EN LOS AÑOS CINCUENTA y sesenta del pasado siglo, el ingeniero agrónomo estadounidense Norman Borlaug inició lo que luego se denominaría la Revolución Verde creando semillas transgénicas de arroz, maíz, trigo y centeno que multiplicaban el resultado de la cosecha.
Gracias a esas semillas, entre 1940 y 1984 la producción de grano mundial aumentó en un 250%, salvando de la muerte por hambruna a millones de personas, un logro sin duda colosal.
Lo malo es que el trigo y el centeno que comemos hoy vienen de ahí, y al parecer nuestro cuerpo no termina de reconocer el gluten de esos cereales, creando cada día más casos de intolerancia.
El problema, pues, no sería el gluten, sino ese nuevo gluten al que no estamos habituados; no hay inconveniente en comer espelta o kamut, por ejemplo, trigos ancestrales cuyas semillas no han sido modificadas y que digerimos sin dificultad.
Y tampoco a todo el mundo le sientan mal el trigo y centeno; supongo que depende de la edad, de la cantidad que ingieras, de tu susceptibilidad y, sobre todo, de cruzar esa intolerancia con otros problemas.
Yo, que tengo cuatro tornillos en la columna vertebral, dejé de tomar trigo y centeno hace algunos meses y la espalda ha mejorado radicalmente.

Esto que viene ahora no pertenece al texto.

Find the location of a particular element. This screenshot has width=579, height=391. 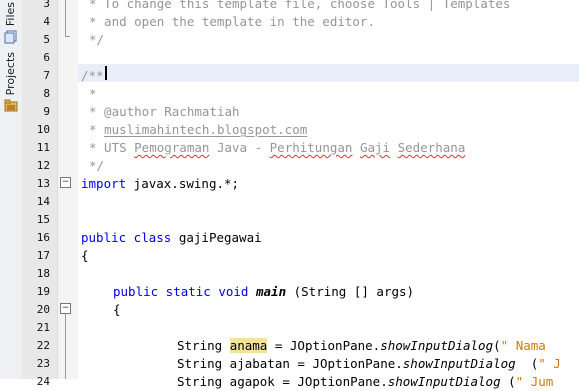

highlighted-variable: anama is located at coordinates (248, 346).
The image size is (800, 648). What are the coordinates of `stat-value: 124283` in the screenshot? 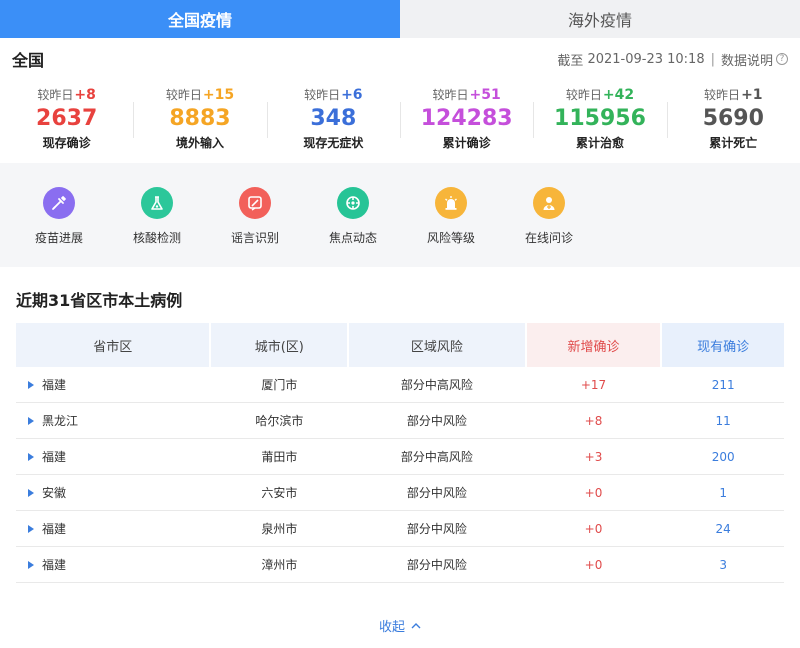 It's located at (466, 118).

Mi traumatólogo, jefe de servicio de uno de los más importantes hospitales de Madrid y una eminencia, me dijo: “No existe ni un solo estudio científico que lo documente, pero parece que lo del gluten funciona en los casos de inflamación crónica. No sabemos por qué”.
Son campañas muy sucias porque se presentan como inocentes
resultados de la investigación pura, cuando no son más que publicidad
encubierta
Estoy segura de que no hay estudios sobre el gluten transgénico porque no le interesan a nadie.
Somos compradores cautivos de las multinacionales, que llevan décadas bombardeándonos con sesgados estudios que nos vuelven tarumbas sobre lo que debemos comer y hacer o lo que no.
Las más repugnantes, porque abusan de la necesidad de la gente, son las promovidas por la industria farmacéutica, un megagigante del poder.
Las farmacéuticas ganan más que los vendedores de armas o la telecomunicación.
La Lista Fortune (500 mayores empresas del mundo) de 2002 mostraba que los beneficios de las 10 mayores farmacéuticas superaban la suma de beneficios de las otras 490 empresas.
Son los verdaderos dueños del mundo, y son feroces. Ahora mismo estamos en medio de una de esas campañas.
¿No les choca la repentina obsesión científica que le ha entrado a nuestra, en general, acientífica sociedad para denunciar la homeopatía?
Llevamos meses de un machaque tan orquestado y pertinaz que no puede ser casual.
Me parece bien advertir del peligro de usar sólo homeopatía, pero alucina ver tanta furia contra una práctica barata y desde luego inocua, mientras que los muertos por efectos secundarios de las medicinas alopáticas son un goteo constante: en España triplican a las víctimas de tráfico.
Cierto, la disolución de los supuestos principios homeopáticos es tan alta que parecería que los granos son simple azúcar.
Pero aunque sólo fuera por el efecto placebo, servirían sin riesgo para mejorar la salud.
Y sobre todo es que no soporto que estos laboratorios, que dedican el 90% de su presupuesto a enfermedades que sólo padece el 10% de la población mundial; que inventan dolencias para medicalizar a la gente (convertir a los tímidos en fóbicos sociales); que crean alarma para forrarse (el Tamiflú y la gripe A); que tienen más beneficios que los bancos; que ponen precios salvajes a los fármacos (el tratamiento contra la hepatitis C); que dicen que esos precios son para costear la investigación, cuando Gobiernos y consumidores les pagamos el 84% de la misma y los laboratorios dedican el 13% de su presupuesto a investigar y un 30%-35% a marketing (fuente: Federación de Asociaciones para la Defensa de la Sanidad Pública / nuevatribuna.es)…
Que esa gente se erija en adalid de la pureza científica, en fin, no es de recibo.